Valentina Greco, PhD, associate professor of genetics, of dermatology, and of cell biology, has received the 2018 Yale Graduate Mentor Award in the Natural Sciences.
The award is bestowed each year by the Graduate School of Arts and Sciences (GSAS) to honor exemplary qualities of mentorship in faculty members. After nominations from graduate students, the honorees are chosen by a committee of students and faculty, in coordination with the GSAS Dean's office.
“In my role as a mentor, what really drives me is a passion for people,” Greco said in her acceptance speech delivered Sunday, May 20th at Yale. “I feel an extreme connectivity to people because of their wish to belong, and to have an impact while being connected to their vulnerability. … At all levels, we experience a need to be heard.”
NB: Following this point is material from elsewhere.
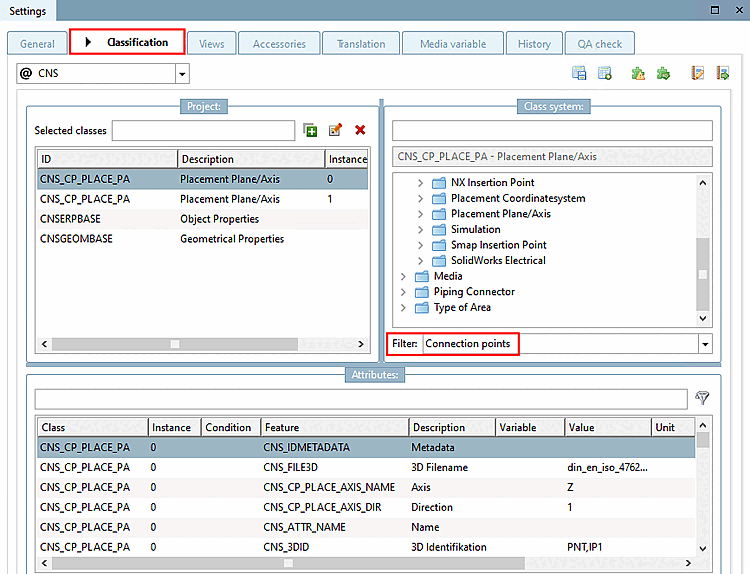The height and width of the screenshot is (574, 750).
Task: Select SolidWorks Electrical in class tree
Action: pyautogui.click(x=497, y=261)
Former students, who praised Greco’s positive influence on them, echoed these thoughts. “She has always treated all members of our lab as equals, regardless of our genders, ages, and backgrounds,” wrote Cristiana Pineda, PhD ‘18, in her nomination letter. “She actively includes everyone in hiring decisions, as she is incredibly committed to having a harmonious and supportive lab environment.”
“It is clear to anyone who has spent time with her that she cares deeply about the development and achievements of everyone she encounters,” wrote Kailin Mesa, PhD ’17, a postdoctoral fellow now at NYU. “Whenever I’m in a mentoring role, I still ask myself: ‘What would Valentina do?’”
Elizabeth Jacox, PhD ’14, held similar memories of her time studying with Greco. “Dr. Greco is a phenomenal mentor,” wrote Jacox by email. “She cares passionately about her mentees physical, emotional, and personal well-being, and does everything she can to foster a lab ‘family.’ I am forever grateful for her mentorship.”
For Greco, being a professor requires more than expertise in a subject matter—it’s a commitment to society. “People will give you what you invest in them,” she said during an interview earlier this year. “If you treat them badly, they will behave badly as they are more likely to model the behaviors that surround them. If you treat them with respect and dignity, they will flourish and contribute great things to the world. When you bring this attitude to medicine and science, it’s more than simply ‘teaching’—it’s an obligation to behave well, to treat others as you’d want your loved ones to be treated.”
Part of the secret to positive mentorship, according to Greco, is viewing one’s personal life and moral development as an extension of scientific inquiry. “There is a lot to learn, because there are always new people from whom to learn and grow and with whom to explore science with a team approach.”
Born in Palermo, Italy, Greco earned her undergraduate degree in molecular biology at the University of Palermo, and her PhD at the European Molecular Biology Laboratory (EMBL) and Max Planck Institute of Molecular Cell Biology and Genetics in Germany. She completed her post-doctoral studies at the Rockefeller University in 2009. She joined the Yale faculty in 2009 and is a member of the Yale Stem Cell Center and Yale Cancer Center.